Colorado Politics

10th Circuit concludes Army was justified in initially withholding Purple Heart to soldier

The Denver-based federal appeals court agreed last week that the U.S. Army was “substantially justified” in its initial decision to withhold the Purple Heart from an injured soldier, then reverse itself when new evidence surfaced during litigation.

Joshua Savelkoul ultimately received the award nearly two decades after a sniper shot him in Iraq. But the question Savelkoul raised to the U.S. Court of Appeals for the 10th Circuit was whether he was entitled to nearly $22,000 in attorney fees for litigating and prevailing against the Army.

A three-judge panel determined that Savelkoul did not meet either of the criteria for receiving attorney fees from the government. Specifically, he was not a “prevailing party” and the government’s position was “substantially justified” based upon what it knew.

“Altogether, the evidence available,” wrote Judge Gregory A. Phillips in a July 6 order, “did not require awarding Savelkoul a Purple Heart.”

Case: Savelkoul v. Driscoll
Decided: July 6, 2026
Jurisdiction: U.S. District Court for Colorado

Ruling: 3-0
Judges: Gregory A. Phillips (author)
Carolyn B. McHugh
Allison H. Eid

When a sniper shot and wounded Savelkoul during his service as an infantryman in 2006, a combat medic identified a blunt trauma wound. After arriving at an aid station, Capt. Christopher Yamamoto treated Savelkoul. Yamamoto wrote that he gave Tylenol to Savelkoul and returned him to duty, while also ordering a re-evaluation of the wound.

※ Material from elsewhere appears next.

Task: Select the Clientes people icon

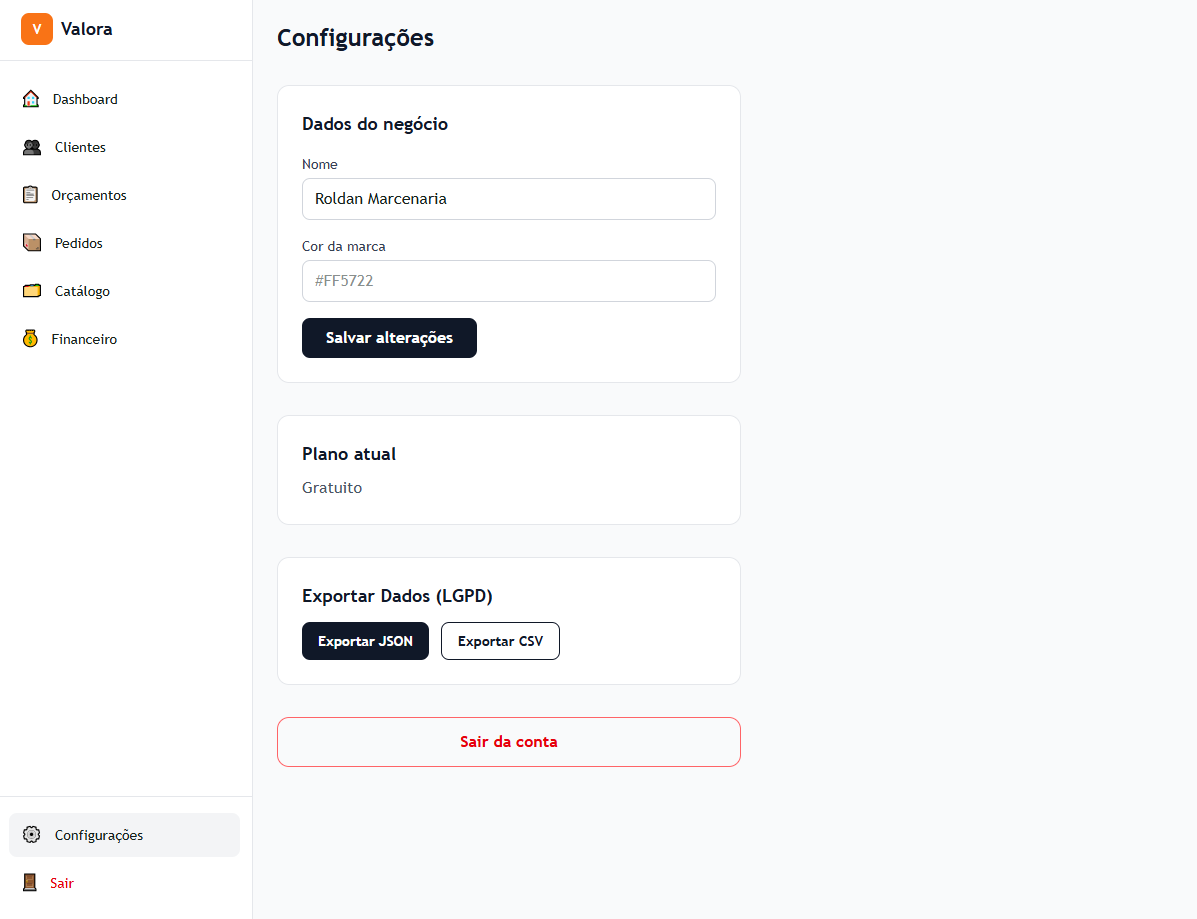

Savelkoul served for six more years in the Army, then transferred to the Colorado Army National Guard. In 2020, he applied for the Purple Heart for his injury. His commanders approved the request, but the Army’s Human Resources Command denied it.

The HRC determined Savelkoul had not met the criteria for the Purple Heart because his injuries “were not severe enough to require additional treatment by a medical officer.”

Savelkoul appealed to the Army Board for Correction of Military Records, which agreed that his wound was “not severe enough” to require medical treatment.

Savelkoul sought judicial review of the ABCMR’s decision. He attached to his complaint a statement from Yamamoto, who had since entered private medical practice. Yamamoto elaborated on the treatment he provided and opined that Savelkoul was entitled to the Purple Heart.

The government asked that the case be returned to the ABCMR because Yamamoto’s statement amounted to “new, material evidence” in support of Savelkoul’s Purple Heart application. Savelkoul argued the statement only reaffirmed what Yamamoto described in 2006, which, Savelkoul conceded, was a “slightly difficult to read” handwritten report.

U.S. District Court Senior Judge Robert E. Blackburn declined to return the case to the Army. He acknowledged that some of Yamamoto’s statements were new evidence, but they were “not relevant to the key question of whether the wound was incurred as a result of hostile enemy action.”

The evidence the Army relied upon in its original decision “is not altered significantly by the three new items in the Yamamoto declaration,” Blackburn concluded in March 2024.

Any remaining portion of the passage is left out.